Nothing was going right with the Wizards' University. When High Chancellor Querida decided that she could not change the world and run the University as well, she took herself and her three cats off to a cottage beside the Waste, leaving the older wizards in charge. The older wizards seized the opportunity to retire. Now, eight years after the tours ended, the University was run by a committee of rather younger wizards, and it was steadily losing money.

For forty years before that, the University had been forced to provide for Mr. Chesney's offworld Pilgrim Parties. Wizards had also been made to provide magical events for the tours. Tourists from the next universe had come in droves every year, expecting to have adventures with elves, dwarfs, dragons, and the powers of darkness, and most years this left the world laid waste. The wizards then had to put it straight for the next year. Mr. Chesney, whose orders were backed by a powerful demon, had been very strict in his requirements, and he had paid for this service in gold. When almost everyone in the world united to put a stop to the Pilgrim Parties, the payments naturally stopped, so it was small wonder that the University was short of funds.

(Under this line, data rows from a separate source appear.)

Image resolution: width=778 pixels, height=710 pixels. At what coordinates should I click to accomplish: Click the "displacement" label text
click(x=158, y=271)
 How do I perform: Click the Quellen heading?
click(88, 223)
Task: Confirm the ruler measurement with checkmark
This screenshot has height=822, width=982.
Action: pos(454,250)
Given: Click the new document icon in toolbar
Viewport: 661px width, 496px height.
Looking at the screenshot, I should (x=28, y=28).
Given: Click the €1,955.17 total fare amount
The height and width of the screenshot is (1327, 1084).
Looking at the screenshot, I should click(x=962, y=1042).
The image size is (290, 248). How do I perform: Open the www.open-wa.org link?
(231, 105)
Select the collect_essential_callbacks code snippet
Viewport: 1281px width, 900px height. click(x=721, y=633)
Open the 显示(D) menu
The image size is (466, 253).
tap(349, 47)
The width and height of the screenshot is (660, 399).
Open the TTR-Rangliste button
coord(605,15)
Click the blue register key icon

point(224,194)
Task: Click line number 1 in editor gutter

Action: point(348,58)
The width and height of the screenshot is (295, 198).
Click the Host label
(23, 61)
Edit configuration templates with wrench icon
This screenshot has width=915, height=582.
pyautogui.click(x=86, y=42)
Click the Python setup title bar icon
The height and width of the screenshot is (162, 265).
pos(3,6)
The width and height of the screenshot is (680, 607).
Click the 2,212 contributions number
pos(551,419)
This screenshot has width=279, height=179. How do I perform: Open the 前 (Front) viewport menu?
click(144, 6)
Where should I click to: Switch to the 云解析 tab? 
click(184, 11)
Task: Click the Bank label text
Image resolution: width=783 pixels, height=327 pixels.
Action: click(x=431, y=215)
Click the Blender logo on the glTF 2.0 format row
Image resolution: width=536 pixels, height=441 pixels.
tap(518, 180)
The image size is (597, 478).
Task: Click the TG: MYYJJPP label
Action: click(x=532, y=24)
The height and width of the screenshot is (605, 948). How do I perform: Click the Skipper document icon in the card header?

"We need to make the place pay somehow," the Chairman, Wizard Corkoran, said anxiously at the beginning-of-term meeting. "We've raised the student fees again—"

"And got fewer students than ever," Wizard Finn pointed out, although to hear the shouts and the bang and scrape of luggage from the courtyard outside, you would have thought most of the world was currently arriving there.

"Fewer, yes," Corkoran said, looking atthe list by his elbow, "but the ones we have got must all come from very rich families, or they couldn't afford the fees. It stands to reason. I propose we ask these families for money, we could put up a plaque with their names on. People like that."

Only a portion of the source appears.